EXERCISE DESCRIPTION:
Reproduce word for word the stretch of the records from the line containing "Click the green" through the end of the records.

DATA SECTION:
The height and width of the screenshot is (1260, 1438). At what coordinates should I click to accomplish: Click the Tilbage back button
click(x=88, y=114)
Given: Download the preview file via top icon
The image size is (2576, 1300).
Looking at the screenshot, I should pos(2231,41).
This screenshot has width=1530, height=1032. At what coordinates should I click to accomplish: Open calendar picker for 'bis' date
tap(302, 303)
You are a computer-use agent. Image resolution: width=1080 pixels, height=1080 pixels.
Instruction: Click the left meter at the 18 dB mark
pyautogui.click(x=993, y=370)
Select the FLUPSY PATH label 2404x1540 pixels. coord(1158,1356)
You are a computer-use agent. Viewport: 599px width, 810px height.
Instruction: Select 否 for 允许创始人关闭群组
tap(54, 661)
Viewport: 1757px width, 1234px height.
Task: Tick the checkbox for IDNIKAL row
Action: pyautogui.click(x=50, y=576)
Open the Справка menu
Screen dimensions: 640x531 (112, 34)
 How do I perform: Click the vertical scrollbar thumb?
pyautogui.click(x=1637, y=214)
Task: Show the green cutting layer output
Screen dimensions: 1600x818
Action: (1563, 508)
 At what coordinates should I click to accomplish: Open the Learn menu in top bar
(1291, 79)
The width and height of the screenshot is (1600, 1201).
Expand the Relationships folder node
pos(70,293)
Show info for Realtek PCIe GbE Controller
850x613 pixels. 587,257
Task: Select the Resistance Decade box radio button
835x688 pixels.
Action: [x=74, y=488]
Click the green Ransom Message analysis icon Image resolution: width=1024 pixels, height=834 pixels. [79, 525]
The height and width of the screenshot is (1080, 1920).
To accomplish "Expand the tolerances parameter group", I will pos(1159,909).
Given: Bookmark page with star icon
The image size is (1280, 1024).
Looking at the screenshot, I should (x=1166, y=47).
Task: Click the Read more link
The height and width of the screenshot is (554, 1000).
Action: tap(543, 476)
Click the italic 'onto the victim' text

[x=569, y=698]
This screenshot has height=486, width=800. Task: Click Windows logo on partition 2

WRITTEN ANSWER:
Click the green Ransom Message analysis icon Image resolution: width=1024 pixels, height=834 pixels. [79, 525]
The height and width of the screenshot is (1080, 1920).
To accomplish "Expand the tolerances parameter group", I will pos(1159,909).
Given: Bookmark page with star icon
The image size is (1280, 1024).
Looking at the screenshot, I should (x=1166, y=47).
Task: Click the Read more link
The height and width of the screenshot is (554, 1000).
Action: tap(543, 476)
Click the italic 'onto the victim' text

[x=569, y=698]
This screenshot has height=486, width=800. Task: Click Windows logo on partition 2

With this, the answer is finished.